If you need vision correction and are sick of fighting with contact lenses, you may consider LASIK eye surgery. You will probably have many questions about the procedure, its safety, cost and effectiveness. When deciding whether LASIK is right for you, it will help to know the basics.
What Exactly Is LASIK?
LASIK stands for Laser Assisted In-Situ Keratomileusis. It is refractive surgery that reshapes the cornea. Not only do patients no longer need contact lenses or glasses after receiving the procedure (although they may at some point require reading glasses), some actually report better than 20/20 vision.
How Does LASIK Work?
The process begins when the surgeon cuts a flap in the stromal layer. This flap may be created using a microkeratome blade or a laser. The surgeon then moves the flap, either by using alcohol to float it out of the way or by lifting it with the microkeratome.
The surgeon removes the tissue underneath the cornea using an excimer laser. This removal or “ablation” reshapes the cornea, allowing for vision that is more accurate. Once this procedure is complete, the surgeon folds the flap back down for healing.

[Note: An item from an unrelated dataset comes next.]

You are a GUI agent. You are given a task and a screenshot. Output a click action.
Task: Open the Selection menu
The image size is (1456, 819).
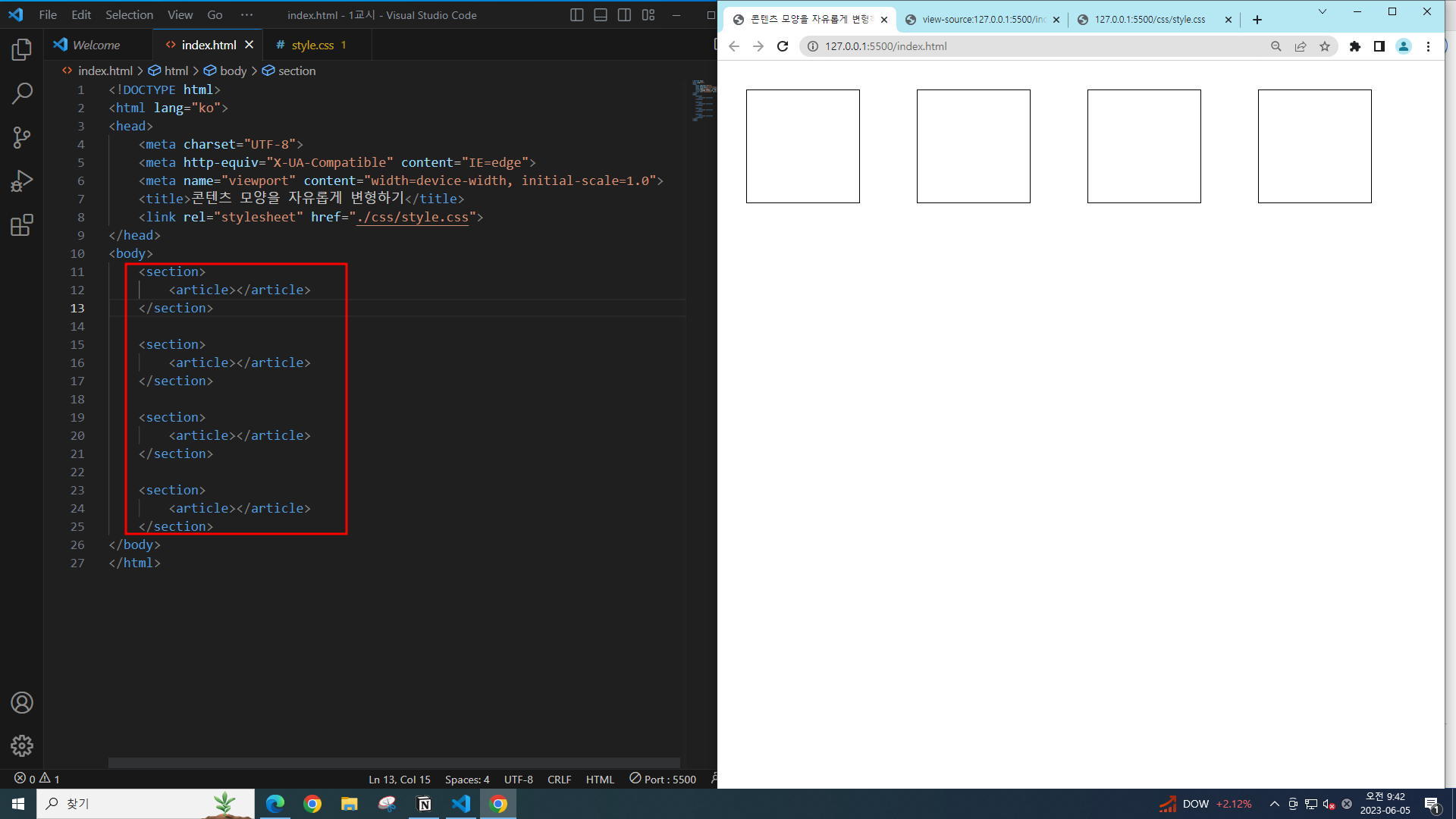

Who is Eligible for LASIK?
LASIK is useful for many vision problems that require corrective lenses. LASIK is an option for both nearsighted and farsighted individuals, and can help those with astigmatism as well. Patients with health problems, particularly involving the eyes, may need to postpone LASIK.
Is the LASIK Procedure Painful?
LASIK surgery is usually quick and painless. The surgery generally takes about five minutes to perform -- you are in and out in a very short time. The doctor anesthetizes the eye with drops to numb the pain. In most cases, patients experience an immediate vision improvement. Some experience continued improvement over the weeks following the procedure.
Have a serious talk with your eye care professional and learn all the risks and benefits involved with LASIK. While LASIK is relatively easy and safe, it is important that you are completely comfortable with the procedure.